4/2 Weekly Commentary

The wave count appears pretty clear as (iii) or c complete from the 1250 low on the 16th. Monday should see an extension of the post-report letdown to below 1320. EWI assumes that we are in a 5th up to a new high (since Wednesday's update). A wave (iv) bottom Tuesday would sync up with an I1 low.

The ability of the DJI to retrace all the way to a nominal new high indicates that we are indeed in a 5th up to the mid-April I1 high.


QE2 stated the intent to purchase $600Billion of treasury securities.  There was no warranty, written or implied, that there would be a similar increase in the Fed balance sheet.  Since 8/11/2008 the balance sheet has increased $300Billion. 
The composition of the balance sheet has shifted from the asset types acquired in QE1 to Treasuries.

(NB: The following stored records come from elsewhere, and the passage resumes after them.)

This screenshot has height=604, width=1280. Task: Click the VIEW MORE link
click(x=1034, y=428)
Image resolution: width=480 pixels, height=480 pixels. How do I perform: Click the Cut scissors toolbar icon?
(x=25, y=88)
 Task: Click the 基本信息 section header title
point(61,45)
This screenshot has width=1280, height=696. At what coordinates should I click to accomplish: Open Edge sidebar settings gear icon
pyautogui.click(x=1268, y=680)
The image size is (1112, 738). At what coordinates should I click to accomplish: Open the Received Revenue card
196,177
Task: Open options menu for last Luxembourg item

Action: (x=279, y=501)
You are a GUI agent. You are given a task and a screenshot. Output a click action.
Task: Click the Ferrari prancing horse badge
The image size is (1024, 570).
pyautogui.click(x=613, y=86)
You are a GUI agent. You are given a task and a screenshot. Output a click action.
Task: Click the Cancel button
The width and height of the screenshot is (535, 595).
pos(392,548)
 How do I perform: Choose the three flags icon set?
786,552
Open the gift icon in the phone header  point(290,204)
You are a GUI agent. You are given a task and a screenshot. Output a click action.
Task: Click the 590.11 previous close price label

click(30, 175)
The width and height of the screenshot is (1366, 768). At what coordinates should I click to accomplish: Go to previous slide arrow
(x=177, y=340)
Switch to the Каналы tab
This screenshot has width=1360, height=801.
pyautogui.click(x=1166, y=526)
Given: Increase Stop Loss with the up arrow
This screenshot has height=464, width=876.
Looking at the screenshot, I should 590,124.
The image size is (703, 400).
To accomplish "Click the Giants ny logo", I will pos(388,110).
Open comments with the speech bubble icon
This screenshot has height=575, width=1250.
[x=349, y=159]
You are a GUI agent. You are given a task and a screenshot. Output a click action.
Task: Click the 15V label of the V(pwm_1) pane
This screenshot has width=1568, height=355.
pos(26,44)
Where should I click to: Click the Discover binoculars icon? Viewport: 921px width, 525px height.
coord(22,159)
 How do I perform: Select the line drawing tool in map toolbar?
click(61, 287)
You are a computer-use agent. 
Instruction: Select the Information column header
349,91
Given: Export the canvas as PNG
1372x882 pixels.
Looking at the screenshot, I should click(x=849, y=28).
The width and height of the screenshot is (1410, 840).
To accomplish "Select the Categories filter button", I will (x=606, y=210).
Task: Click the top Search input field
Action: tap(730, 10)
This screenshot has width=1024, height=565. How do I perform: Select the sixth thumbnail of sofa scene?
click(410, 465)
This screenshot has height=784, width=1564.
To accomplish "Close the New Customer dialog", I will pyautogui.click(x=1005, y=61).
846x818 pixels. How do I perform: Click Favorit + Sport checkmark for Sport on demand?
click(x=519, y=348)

QE2 has increased Treasuries from 777Billion to 1,323Billion, or about 550Billion since 8/11/2010.  It has decreased MBS and Agency securities at the same time, reducing the risk profile while leveraging up.  What a wonderful playground!
The tripling of the Fed balance sheet since 9/2008 has caused an explosion in worldwide commodity prices by providing cheap and easy money to hedge funds to guide prices ever upward.  Ben quotes U.S. stated inflation as tame, by quoting CPI ex-food and energy.  The cycle goes thus, first the reserve currency expands it's base and, since foreign contracts are on the whole denominated in dollars, there arises foreign commodity inflation in local currencies along with their stock markets, then foreign CPI which is much more commodity-sensitive than the U.S., and the circle arrives back in the U.S. with pre-cursors to domestic inflation in industrial commodities.  Only after this has gone full circle will inflation register in PPI followed by CPI because companies producing physical products in the U.S. will be forced to raise prices, first wholesale, then retail. 
The UN food index has been steadily hitting new record highs, as evidenced by the riots throughout the mideast and will bleed into the Phillipines and other third-world Asian countries with high unemployment and a youthful demographic.
We have already experienced a burst of industrial commodity prices as well as grains and meats priced in dollars.  The following is 24-month change in CRB industrial commodity index which does not include any foods:


Profit margins are going to be squeezed, then finally wholesale and retail prices will go up.  The stock market cares deeply about margins.  The last spike of this magnitude was 1973-74, the worst inflation-adjusted stock market since 1930-32.  This places the Fed in a box because if they wait too long and continue to key policy on the stock market they will commit the same mistakes as the Burns and Miller Fed chairmanships, leading to hyper-inflation fears and a decimated bond market. 
The next stage in the inflation pipeline, after the Fed exports inflation around the world and it arrives back in industrial commodities, is the PPI. 
Once the March data point comes out the evidence of inflationary pressures will be alarming.
Here is the 24-week rate-of-change of the monetary base:
On a brighter note the weekly technical composite ticked down another notch, to -14, already on a normal sell signal.  -16 I close my eyes and sell, sell, sell.

2 comments:

  1. Steve,

    I know you are holding EUO. Do you think there will be much of a dollar rally early this week?

    Thanks,
    Dan

    ReplyDelete
  2. If the June Euro stays below 1.423 I expect a decline into Wednesday. If the dollar breaks 77 on the upside then I'll stay in EUO. I bought EUO on the Euro testing old highs.